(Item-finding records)
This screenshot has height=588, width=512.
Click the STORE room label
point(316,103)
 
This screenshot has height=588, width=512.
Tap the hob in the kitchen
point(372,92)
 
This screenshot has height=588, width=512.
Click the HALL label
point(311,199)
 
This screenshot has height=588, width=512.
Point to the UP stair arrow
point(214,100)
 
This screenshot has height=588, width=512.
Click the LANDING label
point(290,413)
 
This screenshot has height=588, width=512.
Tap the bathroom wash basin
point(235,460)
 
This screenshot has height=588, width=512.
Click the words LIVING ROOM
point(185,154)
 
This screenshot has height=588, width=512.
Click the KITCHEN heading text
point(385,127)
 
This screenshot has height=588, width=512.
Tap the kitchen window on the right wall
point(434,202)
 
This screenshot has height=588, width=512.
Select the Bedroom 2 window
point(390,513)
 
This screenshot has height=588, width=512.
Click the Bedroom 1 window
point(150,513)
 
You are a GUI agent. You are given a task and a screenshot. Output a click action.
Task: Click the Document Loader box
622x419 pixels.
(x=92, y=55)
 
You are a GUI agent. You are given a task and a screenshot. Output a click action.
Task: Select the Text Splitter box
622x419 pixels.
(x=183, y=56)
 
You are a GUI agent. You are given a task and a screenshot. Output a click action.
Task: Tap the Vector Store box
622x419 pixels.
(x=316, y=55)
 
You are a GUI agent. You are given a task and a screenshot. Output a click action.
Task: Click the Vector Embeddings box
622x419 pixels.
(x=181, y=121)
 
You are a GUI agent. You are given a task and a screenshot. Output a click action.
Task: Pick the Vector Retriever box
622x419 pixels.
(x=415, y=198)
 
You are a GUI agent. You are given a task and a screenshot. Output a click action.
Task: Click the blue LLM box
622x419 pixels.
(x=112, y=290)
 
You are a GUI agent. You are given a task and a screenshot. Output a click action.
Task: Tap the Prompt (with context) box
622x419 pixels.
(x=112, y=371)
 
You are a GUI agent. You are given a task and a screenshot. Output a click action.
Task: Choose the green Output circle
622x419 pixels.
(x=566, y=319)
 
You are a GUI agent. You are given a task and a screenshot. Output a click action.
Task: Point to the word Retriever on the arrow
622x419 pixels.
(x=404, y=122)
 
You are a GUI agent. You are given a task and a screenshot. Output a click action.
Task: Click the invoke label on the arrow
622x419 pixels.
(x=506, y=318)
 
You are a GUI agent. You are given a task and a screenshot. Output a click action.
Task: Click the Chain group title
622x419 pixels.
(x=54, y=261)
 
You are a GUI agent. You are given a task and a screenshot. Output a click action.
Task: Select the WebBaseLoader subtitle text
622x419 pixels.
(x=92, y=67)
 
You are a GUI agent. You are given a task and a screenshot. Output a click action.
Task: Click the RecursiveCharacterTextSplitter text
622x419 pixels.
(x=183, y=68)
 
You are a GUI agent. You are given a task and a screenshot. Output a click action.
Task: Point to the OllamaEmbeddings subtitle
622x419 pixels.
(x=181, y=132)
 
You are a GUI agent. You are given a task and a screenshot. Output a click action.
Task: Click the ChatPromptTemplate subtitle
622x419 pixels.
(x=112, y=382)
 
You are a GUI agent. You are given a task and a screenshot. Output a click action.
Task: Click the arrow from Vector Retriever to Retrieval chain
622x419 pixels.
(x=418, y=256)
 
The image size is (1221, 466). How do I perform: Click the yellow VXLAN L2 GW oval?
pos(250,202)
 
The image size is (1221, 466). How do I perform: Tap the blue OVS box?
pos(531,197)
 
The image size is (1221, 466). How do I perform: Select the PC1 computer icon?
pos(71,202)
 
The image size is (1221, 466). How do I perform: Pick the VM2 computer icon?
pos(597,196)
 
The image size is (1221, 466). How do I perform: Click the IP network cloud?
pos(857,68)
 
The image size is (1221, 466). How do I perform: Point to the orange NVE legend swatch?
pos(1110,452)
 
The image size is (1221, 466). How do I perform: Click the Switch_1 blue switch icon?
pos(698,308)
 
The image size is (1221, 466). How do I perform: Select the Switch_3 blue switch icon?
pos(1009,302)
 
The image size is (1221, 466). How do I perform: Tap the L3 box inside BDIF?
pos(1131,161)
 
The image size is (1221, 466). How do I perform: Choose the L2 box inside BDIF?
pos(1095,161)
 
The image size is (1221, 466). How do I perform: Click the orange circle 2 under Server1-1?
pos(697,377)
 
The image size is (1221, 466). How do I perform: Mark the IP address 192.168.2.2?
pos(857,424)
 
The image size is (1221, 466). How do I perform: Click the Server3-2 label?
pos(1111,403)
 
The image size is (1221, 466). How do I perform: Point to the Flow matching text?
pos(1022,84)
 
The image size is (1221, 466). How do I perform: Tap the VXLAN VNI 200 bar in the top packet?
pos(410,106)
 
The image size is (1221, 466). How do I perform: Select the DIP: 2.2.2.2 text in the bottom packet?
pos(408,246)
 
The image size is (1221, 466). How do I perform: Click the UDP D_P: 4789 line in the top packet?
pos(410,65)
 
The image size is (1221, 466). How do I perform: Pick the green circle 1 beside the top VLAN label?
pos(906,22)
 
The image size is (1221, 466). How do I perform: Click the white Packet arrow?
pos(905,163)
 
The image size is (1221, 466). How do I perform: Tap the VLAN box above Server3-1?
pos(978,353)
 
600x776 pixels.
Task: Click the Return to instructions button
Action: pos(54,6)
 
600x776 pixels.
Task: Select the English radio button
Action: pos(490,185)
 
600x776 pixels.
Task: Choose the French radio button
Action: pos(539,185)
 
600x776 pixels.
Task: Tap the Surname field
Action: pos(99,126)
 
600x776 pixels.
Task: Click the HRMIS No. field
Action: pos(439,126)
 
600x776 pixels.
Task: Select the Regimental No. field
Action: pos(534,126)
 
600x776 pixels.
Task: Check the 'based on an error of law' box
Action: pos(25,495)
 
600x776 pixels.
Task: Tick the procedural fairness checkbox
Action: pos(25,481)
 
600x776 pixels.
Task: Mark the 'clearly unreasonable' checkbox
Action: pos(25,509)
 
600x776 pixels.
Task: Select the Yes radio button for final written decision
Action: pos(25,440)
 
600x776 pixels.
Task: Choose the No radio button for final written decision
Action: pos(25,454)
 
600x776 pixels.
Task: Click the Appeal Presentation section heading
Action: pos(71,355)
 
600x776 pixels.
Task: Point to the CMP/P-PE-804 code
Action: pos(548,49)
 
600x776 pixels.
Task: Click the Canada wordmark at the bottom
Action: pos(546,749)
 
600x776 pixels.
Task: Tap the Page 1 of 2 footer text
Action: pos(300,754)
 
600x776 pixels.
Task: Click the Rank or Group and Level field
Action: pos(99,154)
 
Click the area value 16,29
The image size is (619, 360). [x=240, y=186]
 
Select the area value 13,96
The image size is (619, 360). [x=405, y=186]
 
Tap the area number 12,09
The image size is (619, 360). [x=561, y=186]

** THE EXERCISE **
How many lines in the rows above contain the string "switch", with case counting? Reply with the number alone.

** SOLUTION **
2